To get people talking about your ideas you can mint social currency to enable people…
A few years ago, after our wedding, Raoul and I jumped onto the Trans‑Siberia Express from Moscow to Beijing. I’m very sure that few people can claim they spent their honeymoon sleeping in a yurt (Mongolian tent), sitting on a horse three sizes to small, waiting for the river water to evaporate from the engine of a 4WD, or squatting pants-down over a hole in the ground in the middle of the vast Mongolian steppe. (Don’t worry, I won’t visualize everything of that story.)
Some of our friends were envious. Why? Because it is different. Drinking fermented horse milk, instead of champagne, on your honeymoon is… remarkable.

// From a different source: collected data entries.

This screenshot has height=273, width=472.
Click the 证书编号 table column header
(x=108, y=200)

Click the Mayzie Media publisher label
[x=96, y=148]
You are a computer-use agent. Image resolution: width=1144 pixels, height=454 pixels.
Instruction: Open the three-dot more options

The experts call this the Contrast Principle, Differentiation, or being a Purple Cow (Seth Godin).
I thought we were just Out of Our Fricking Minds.

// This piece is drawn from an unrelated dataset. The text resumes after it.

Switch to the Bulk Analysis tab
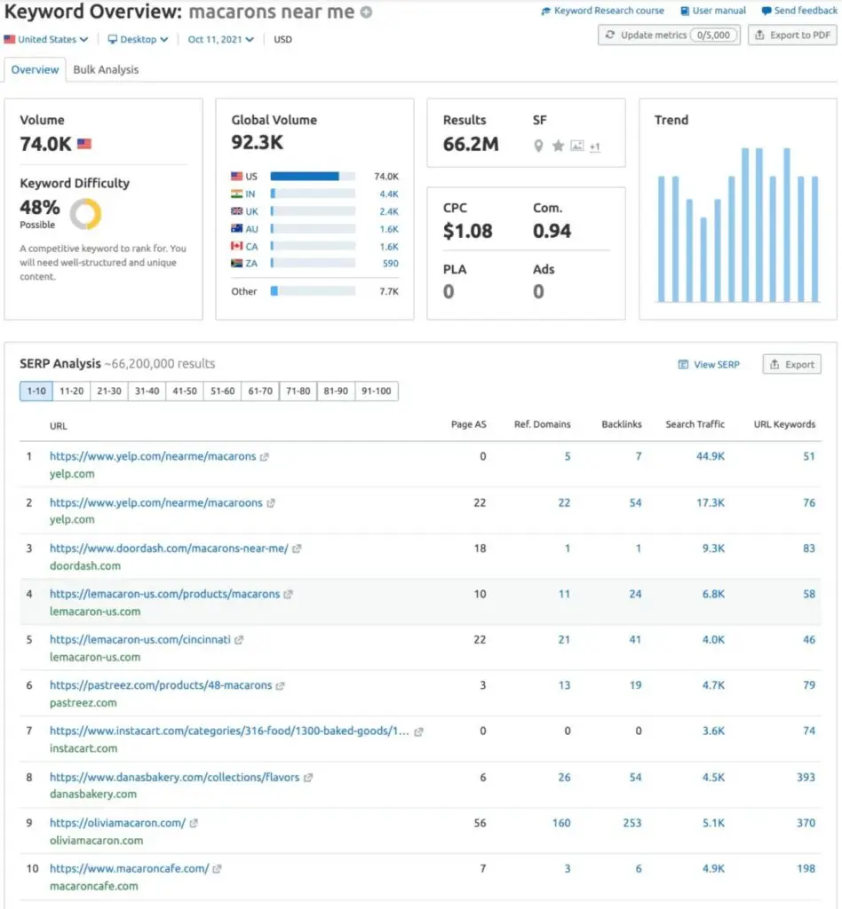This screenshot has height=909, width=842. (106, 69)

Contrast amplifies influence, according to the researchers (To Sell Is Human, Daniel Pink). When you want to get people interested in your idea, it has to feel like something that people are already aware of, and yet something about it must be different enough to be noticed. My horse was just another horse, but with the extra feature of being able to stop it by planting my feet on the ground. Happy Melly is just another business, but it has a funny logo, cool animated videos, and a Constitution instead of a Contract. Familiar, and yet remarkable (The Impact Equation, Chris Brogan).

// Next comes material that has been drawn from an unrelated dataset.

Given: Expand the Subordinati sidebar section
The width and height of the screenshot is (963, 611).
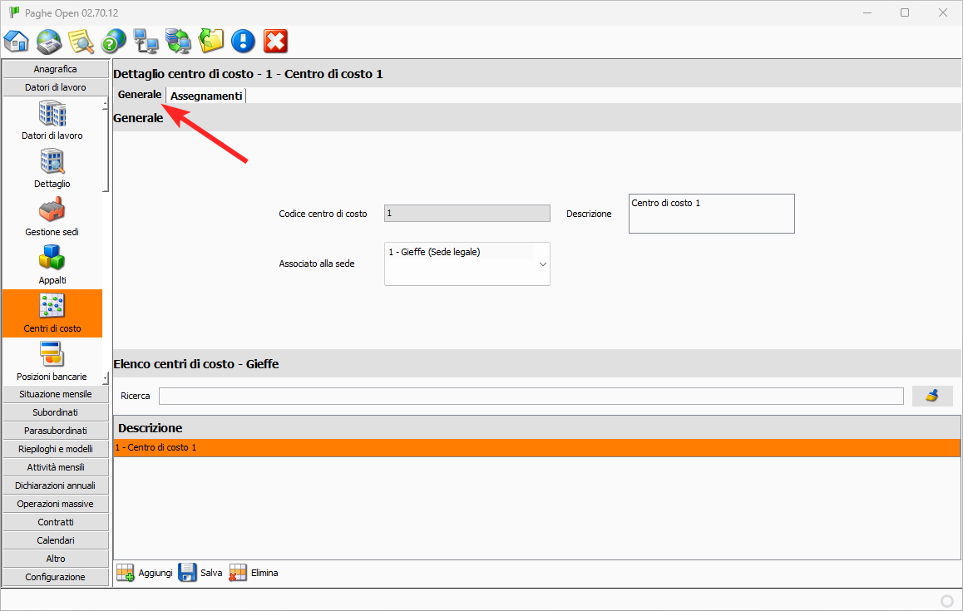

People take great pleasure in being confronted with something novel and intriguing (Pitch Anything, Oren Klaff). As successful creative networkers we show our fellow workers that our ideas are remarkable, but not too weird to try out. We intentionally create a sense of wonder and surprise (Contagious, Jonah Berger]. We invite curiosity, by asking ourselves:
Is our idea remarkable?
It works.
Some of our friends will be returning this week from the same Transsiberian/Mongolian trip that we made two years ago.
We influenced them.
This is part 1 of a 10-part series about the Champfrogs Checklist, a simple tool for change agents to match their ideas for change with people’s intrinsic motivation and desires. The full checklist consists of Curiosity, Honor, Acceptance, Mastery, Power, Freedom, Relatedness, Order, Goal, and Status. The Champfrogs Checklist article is available for download via the Management Workout mailing list.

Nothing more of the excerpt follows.